The 2009 Skybet World Grand Prix was the twelfth instance of the darts tournament held by the Professional Darts Corporation, the World Grand Prix. It was held from 5–11 October 2009. It was staged at the Citywest Hotel in Dublin, Ireland. The event featured a tournament record prize fund of £350,000 with £100,000 going to the winner.

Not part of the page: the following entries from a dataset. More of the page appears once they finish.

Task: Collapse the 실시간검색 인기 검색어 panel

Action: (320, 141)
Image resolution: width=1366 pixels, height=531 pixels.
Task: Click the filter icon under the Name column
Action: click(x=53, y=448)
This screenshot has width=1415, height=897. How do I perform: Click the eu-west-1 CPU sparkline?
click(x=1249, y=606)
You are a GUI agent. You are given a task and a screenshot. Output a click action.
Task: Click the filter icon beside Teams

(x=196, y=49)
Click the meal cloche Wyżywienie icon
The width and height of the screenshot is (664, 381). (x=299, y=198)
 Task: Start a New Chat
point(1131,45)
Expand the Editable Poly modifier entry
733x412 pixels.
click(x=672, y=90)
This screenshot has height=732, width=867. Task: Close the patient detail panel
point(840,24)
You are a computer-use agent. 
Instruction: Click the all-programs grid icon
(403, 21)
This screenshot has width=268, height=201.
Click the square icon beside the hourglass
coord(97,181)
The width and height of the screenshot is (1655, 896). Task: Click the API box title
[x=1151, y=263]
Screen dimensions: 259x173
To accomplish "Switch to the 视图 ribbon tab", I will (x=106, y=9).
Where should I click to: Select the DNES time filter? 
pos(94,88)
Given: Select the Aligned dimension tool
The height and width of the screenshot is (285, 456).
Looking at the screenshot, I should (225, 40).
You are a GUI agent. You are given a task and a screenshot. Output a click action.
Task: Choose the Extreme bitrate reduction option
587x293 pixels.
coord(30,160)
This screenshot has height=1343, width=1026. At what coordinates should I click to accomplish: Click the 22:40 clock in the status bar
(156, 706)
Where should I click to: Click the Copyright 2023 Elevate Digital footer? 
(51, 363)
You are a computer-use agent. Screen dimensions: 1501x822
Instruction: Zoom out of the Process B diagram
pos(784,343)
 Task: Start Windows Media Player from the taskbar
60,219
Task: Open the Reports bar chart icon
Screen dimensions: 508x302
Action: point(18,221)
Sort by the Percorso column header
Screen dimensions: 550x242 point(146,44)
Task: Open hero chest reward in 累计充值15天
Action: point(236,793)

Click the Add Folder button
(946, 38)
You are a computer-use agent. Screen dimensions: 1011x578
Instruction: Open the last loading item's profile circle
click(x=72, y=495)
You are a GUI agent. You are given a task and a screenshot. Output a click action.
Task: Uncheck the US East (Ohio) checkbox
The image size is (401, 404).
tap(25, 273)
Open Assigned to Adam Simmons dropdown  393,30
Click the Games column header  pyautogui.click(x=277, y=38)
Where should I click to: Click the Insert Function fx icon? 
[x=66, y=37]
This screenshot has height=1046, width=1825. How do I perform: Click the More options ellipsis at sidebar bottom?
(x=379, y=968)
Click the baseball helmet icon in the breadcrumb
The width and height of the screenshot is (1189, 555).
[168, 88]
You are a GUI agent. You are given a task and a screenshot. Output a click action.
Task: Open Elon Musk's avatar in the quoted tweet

Phil Taylor successfully defended his title, beating Raymond van Barneveld 6-3 in the final to win the World Grand Prix for the ninth time.

Format
The tournament's usual format was in play with the usual 501 legs double-in double-out format (the World Grand Prix remains the only televised darts tournament to use the double-in format). The first round's games were best of 3 sets - the quickfire nature of this round means shocks are frequent in this round, not least involving eight-time champion Phil Taylor who, three times, has gone out in the first round here. Second round games were best of 5 sets, the quarter finals best of 7 sets, the semi finals best of 9 sets, and the final was best of 11 sets. All sets were best of 5 legs/first to three legs.

Prize money
A tournament record prize fund of £350,000 was available to the participants, divided based on the following performances:

Qualification
The field of 32 players was mostly made up from the top 16 players in the PDC Order of Merit on September 7, following the two Players Championship events in Salzburg, Austria. The top 8 from these rankings were also the seeded players. The remaining 16 places went to the top 12 non-qualified players from the 2009 Players Championship Order of Merit, and then to the top 4 non-qualified residents of the Republic of Ireland and Northern Ireland from the 2009 Players Championship Order of Merit who have competed in at least six Players Championship events.

Draw

Statistics

Television coverage and sponsorship

As usual and since its inception the tournament was screened by Sky Sports.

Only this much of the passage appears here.